Extract to read

--- start ---

# Descriptions to the CMag_Calibration_ML Folder


## Code

The directory contains Python and Matlab code for the project. Some Python libraries used in the project are listed below:

In [7]:
import sys
import pandas
import numpy as np
import keras
import tensorflow as tf
import sklearn

print("Python version:", sys.version)
print("pandas version:", pandas.__version__)
print("numpy version:", np.__version__)
print("keras version:", keras.__version__)
print("tensorflow version:", tf.__version__)
print("sklearn version:", sklearn.__version__)


Python version: 3.6.7 |Anaconda, Inc.| (default, Oct 23 2018, 14:01:38) 
[GCC 4.2.1 Compatible Clang 4.0.1 (tags/RELEASE_401/final)]
pandas version: 0.23.4
numpy version: 1.15.4
keras version: 2.2.4
tensorflow version: 1.12.0
sklearn version: 0.20.1


### baseline_model 
It contains a notebook to generate a training dataset of sensor grid data to retrain the baseline model, and Matlab files for running the baseline model.

- magnetic_model: Matlab folders of baseline model 

    - CalibratedSystem_CardioMag_orginal_files
    
    Original Matlab files provided by the MSRL, ETH.
    
    - CalibrateSystem_CardioMag_retrained_w_SensorGrid
    
    Matlab file `recalibrated_X_test.m` is used to make predictions of the testing dataset `X_test.mat`, and save predictions as `recalibrated_y_pred.mat`, using the recalibrated linear baseline model.

--- end ---

Information supplied
--- start ---

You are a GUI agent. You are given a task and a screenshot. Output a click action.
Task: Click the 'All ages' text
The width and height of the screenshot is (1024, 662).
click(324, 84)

--- end ---

Exercise description
Answer these questions from the CMag_Calibration_ML folder description.
1. What tensorflow version does the printed output report?
2. Who provided the original Matlab files of the baseline model?
3. Under what file name does `recalibrated_X_test.m` save its predictions?

Response to the task
1. 1.12.0
2. The MSRL, ETH.
3. `recalibrated_y_pred.mat`